May’s data should reflect on the impact from the first reserve requirement[24] which became effective April 4th. Yet the BSP’s tally of the banking system’s loan growth which grew by 19% continues to dazzle! This would mark the highest rate of growth in 17 months (left window)!

In two months or in April-May there has been hardly any reprieve in the domestic banking system’s credit expansion.

I wonder, whatever happened to the supposed $2.7 billion siphoning of liquidity by the BSP?
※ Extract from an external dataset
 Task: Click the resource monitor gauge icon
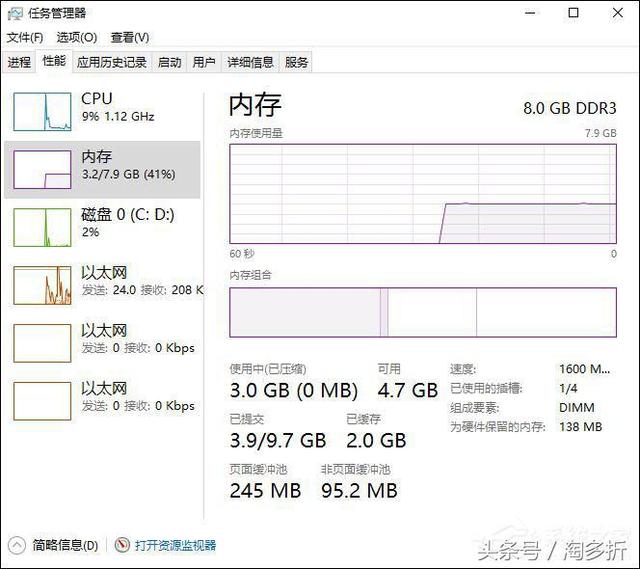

Additionally this gives more evidence that the BSP may have pulled a rabbit out of the hat trick or a policy ruse on the public by using reserve requirements tool to show that they are acting to address financial stability risks, when in reality under the modern banking system reserves are now supplied by central banks[25].

Did you notice of the seemingly implacable pace of banking sector’s loan growth? This comes at more than twice the statistical economic growth rate where the latter has been in a decline for 3 successive quarters. (right window)

The implication is that credit-to-GDP levels should exhibit a very significant increase.

In a speech last year, the BSP chief cited the credit to GDP at 50.4% as of Q4 2012[26]. Allow me a back of the envelop calculation using current data to establish 2013 debt levels.

The average BSP’s measure of the banking system loan growth in 2013 has been at 13.5%. The average annualized growth per quarter in 2012 has been at 7.225%. So this implies a credit-to-gdp ratio now at around 56.7%.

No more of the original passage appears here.